On Monday, Ian sat in a reclining chair in the Oral Surgeon’s office and stared at a five foot x-ray of his teeth. Dr. Song, the jolliest oral surgeon in three counties, pointed to Ian’s wisdom teeth under the gum line, which in their infinite wisdom, were pointing sideways, instead of up and down like any self respecting tooth should do.
“Those teeth have to come out now. Like today. Like right now. Like I would do it this minute if I could,” said the jolly doctor.
So, when we got a call on Tuesday afternoon from the office saying that Dr. Song had a sudden opening in his schedule at 11:30 the next day, Steve and I went into emergency mode. We cleared work schedules. A teenage computer programming class at the community college came to abrupt end. We filled out massive amounts of insurance paperwork.
And then the worry kicked in. How was Ian going to handle sharp needles and pain? Was he going to sit in the chair and be appropriate?
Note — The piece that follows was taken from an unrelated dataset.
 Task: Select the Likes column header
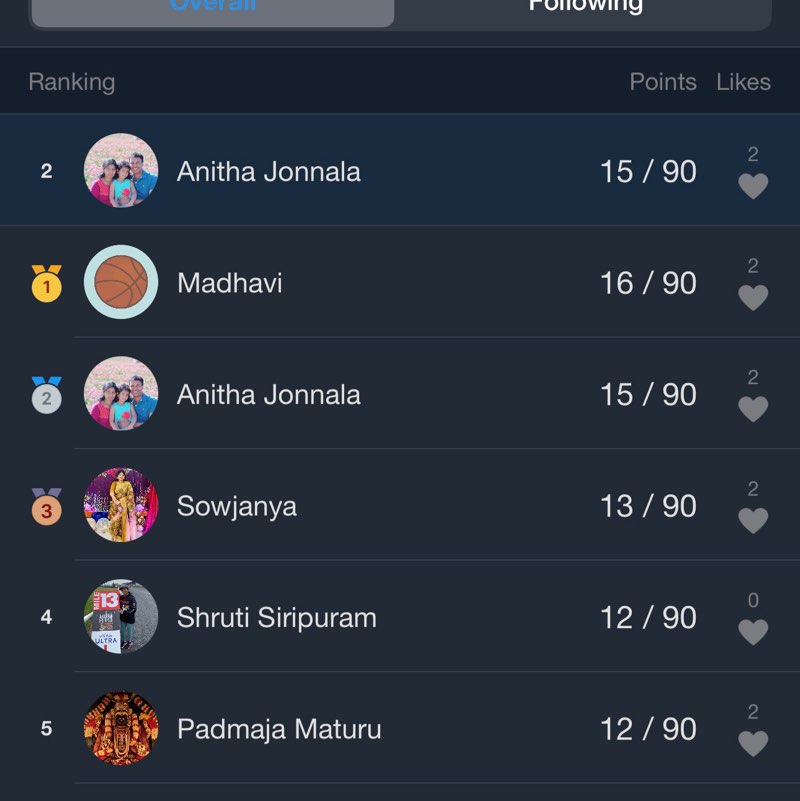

Or would the Flight or Fight instinct kick in? And then who knows what could happen. He processes fear and pain differently than other kids, so there was a huge random factor surrounding this operation.
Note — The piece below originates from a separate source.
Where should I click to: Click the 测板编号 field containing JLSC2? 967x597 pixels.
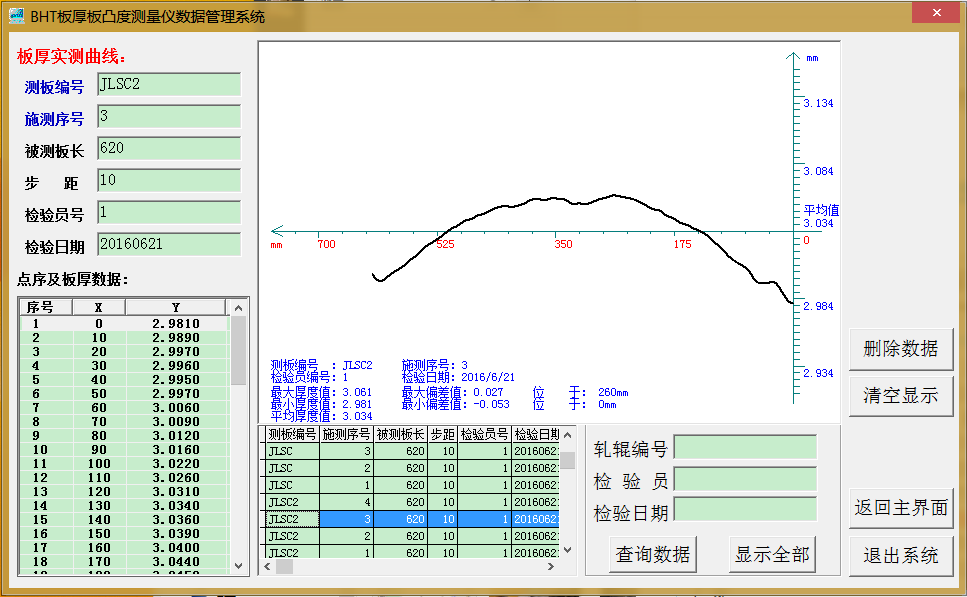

That morning, I distracted myself with a trip to the supermarket for supplies – pudding, jello, a chicken to make some homemade broth. We sent Ian to his computer class for an hour. And then we drove the old Subaru to the doctor’s office.
Ian panicked for a moment when he got a look at the IV needle, but he stayed still, so the doctor got it in his arm. And then Ian’s lights went out. His eyes fluttered down.
Watching your kid go under anesthesia for a routine operation, like wisdom teeth or tonsils, is so unexpectingly upsetting. We haven’t had to do it often, thank God. Watching your kid slowly lose consciousness makes one think of death. It’s a blow to the stomach.
I said, “Oh, I’m going to cry.”
“Don’t do that! I’m a social crier. I’ll cry, too, and won’t be able to do the operation!” said Dr. Song. And the staff kicked us out of the room.
In about 30 minutes, they came to the waiting room and told us it was done. Steve and I dropped our books and ran in. Ian was dazed and stuffed with cotton.
The nurse started giving us directions for caring for him for the next few days. She must give this drill about ten times a day, so she droned through the rules.
“No straws. No toothbrushes. Put gauze on the cut for 24 hours. Don’t eat crunchy or chunky foods for a few days. Just smooth stuff like Jello and pancakes and scrambled eggs —
Ian piped in “and hot dogs and sauerkraut….”
“No you can’t do that!”
“… and sushi and sashimi… “
“Listen, I have to give the rest of the directions!”
“…and pizza and burgers…”
I couldn’t stop laughing. Steve gave me a dirty look, because the nurse was giving us some very important about medications and dosages, but I couldn’t stop listening to my boy. Then on the way home, he was asking trippy questions, like “Mom, why do you have three eyes?” “Are operations time machines? How come it’s 12:30 now?” “What’s that rubber thing in my mouth?” [It was his bottom lip.]
And we’re so very grateful that our boy not only made it through an operation smoothly and is free from sideways wisdom teeth, but that he’s making me laugh and beam with pride every day.